# Wifes New Pet



## shaneb (May 4, 2010)

Well the wife talked me into letting her get a new pet. I actually kinda dig the little dude.. First Bearded Dragon Either of us have owned. Kinda wierd not buying stuff for my P's..lol


----------



## kanito107 (Feb 1, 2011)

ive always wanted one but thought they were too aggresive since im the kind that likes to hold pets. and ive always seen them bigger than this at pet stores so i never got one.
but he looks cool i like him


----------



## BRUNER247 (Jun 2, 2010)

Cute lil sh*t.


----------



## shaneb (May 4, 2010)

They say there not aggressive at all. They like to be held and the more you hold them the more comfortable they get. Whats cool is when you put this lil guy in your hand he doesn't move. He stays right in place and chills good thing too cause he is quick and we would never catch him if he got away..lol


----------



## Sylar_92 (Dec 15, 2010)

Congrats on the new pet and nice choice







. I have a 8" blood dragon, what strain is yours and how old is the little guy?


----------



## shaneb (May 4, 2010)

No idea bro. He is about 6 or 7 inches is about all i know.. Heres how this went down..lol The wife and I were at the pet store. She says to me "Baby I want that lizard"! Normally this is a bad idea saying yes on a whim and knowing nothing about what your buying. If your not married then you wont understand why that rule no longer applies. What she was really saying was "If I dont get that bearded Dragon you aint gettin sh*t either" lol

So now we been doing some reading but i still dont have much of a clue about anything but i do know she said to me after we bought it "How much is that Manny you wanted"

* **YOUR TASKS**:
• A. Print, word for word, the passage of the forum thread that opens with the words "## kanito107 (Feb" and closes with the words "(Jun 2, 2010)".
• B. Output the rows below without alteration, from the line containing "Where should I click to: Open" through the line containing "Action: (x=511, y=63)", with both of those lines included.

Interface element records
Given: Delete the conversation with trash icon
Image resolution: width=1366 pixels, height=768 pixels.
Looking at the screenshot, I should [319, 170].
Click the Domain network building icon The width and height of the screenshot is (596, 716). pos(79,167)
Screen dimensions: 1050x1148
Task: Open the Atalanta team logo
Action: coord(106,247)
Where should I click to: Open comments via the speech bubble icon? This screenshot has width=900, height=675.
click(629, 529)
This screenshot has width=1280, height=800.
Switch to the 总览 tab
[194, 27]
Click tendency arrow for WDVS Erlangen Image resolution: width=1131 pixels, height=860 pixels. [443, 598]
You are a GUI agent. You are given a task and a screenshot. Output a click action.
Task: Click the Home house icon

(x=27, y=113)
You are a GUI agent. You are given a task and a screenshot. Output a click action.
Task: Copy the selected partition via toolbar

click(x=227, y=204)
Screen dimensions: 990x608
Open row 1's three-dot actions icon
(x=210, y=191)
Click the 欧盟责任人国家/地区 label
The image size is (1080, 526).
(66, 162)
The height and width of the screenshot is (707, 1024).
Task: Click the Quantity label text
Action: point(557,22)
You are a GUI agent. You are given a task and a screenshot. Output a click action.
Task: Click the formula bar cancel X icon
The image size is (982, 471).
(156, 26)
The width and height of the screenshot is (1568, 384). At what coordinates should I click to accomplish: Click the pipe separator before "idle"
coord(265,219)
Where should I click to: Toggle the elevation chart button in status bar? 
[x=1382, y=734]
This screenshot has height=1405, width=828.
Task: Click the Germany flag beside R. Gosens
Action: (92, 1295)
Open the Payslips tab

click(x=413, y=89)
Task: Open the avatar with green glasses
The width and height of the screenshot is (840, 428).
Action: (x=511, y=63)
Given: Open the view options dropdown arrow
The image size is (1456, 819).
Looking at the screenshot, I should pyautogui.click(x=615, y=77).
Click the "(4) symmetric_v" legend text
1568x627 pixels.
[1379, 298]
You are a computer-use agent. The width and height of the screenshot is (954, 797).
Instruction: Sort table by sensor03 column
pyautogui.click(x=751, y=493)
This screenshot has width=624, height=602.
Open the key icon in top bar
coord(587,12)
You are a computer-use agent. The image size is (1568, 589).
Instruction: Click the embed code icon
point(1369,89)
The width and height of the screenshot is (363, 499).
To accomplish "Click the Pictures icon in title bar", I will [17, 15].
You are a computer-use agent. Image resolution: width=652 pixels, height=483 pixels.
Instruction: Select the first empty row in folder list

* **RESULTS OF THE EXERCISE**:
• A.
## kanito107 (Feb 1, 2011)

ive always wanted one but thought they were too aggresive since im the kind that likes to hold pets. and ive always seen them bigger than this at pet stores so i never got one.
but he looks cool i like him


----------



## BRUNER247 (Jun 2, 2010)

• B.
Where should I click to: Open comments via the speech bubble icon? This screenshot has width=900, height=675.
click(629, 529)
This screenshot has width=1280, height=800.
Switch to the 总览 tab
[194, 27]
Click tendency arrow for WDVS Erlangen Image resolution: width=1131 pixels, height=860 pixels. [443, 598]
You are a GUI agent. You are given a task and a screenshot. Output a click action.
Task: Click the Home house icon

(x=27, y=113)
You are a GUI agent. You are given a task and a screenshot. Output a click action.
Task: Copy the selected partition via toolbar

click(x=227, y=204)
Screen dimensions: 990x608
Open row 1's three-dot actions icon
(x=210, y=191)
Click the 欧盟责任人国家/地区 label
The image size is (1080, 526).
(66, 162)
The height and width of the screenshot is (707, 1024).
Task: Click the Quantity label text
Action: point(557,22)
You are a GUI agent. You are given a task and a screenshot. Output a click action.
Task: Click the formula bar cancel X icon
The image size is (982, 471).
(156, 26)
The width and height of the screenshot is (1568, 384). At what coordinates should I click to accomplish: Click the pipe separator before "idle"
coord(265,219)
Where should I click to: Toggle the elevation chart button in status bar? 
[x=1382, y=734]
This screenshot has height=1405, width=828.
Task: Click the Germany flag beside R. Gosens
Action: (92, 1295)
Open the Payslips tab

click(x=413, y=89)
Task: Open the avatar with green glasses
The width and height of the screenshot is (840, 428).
Action: (x=511, y=63)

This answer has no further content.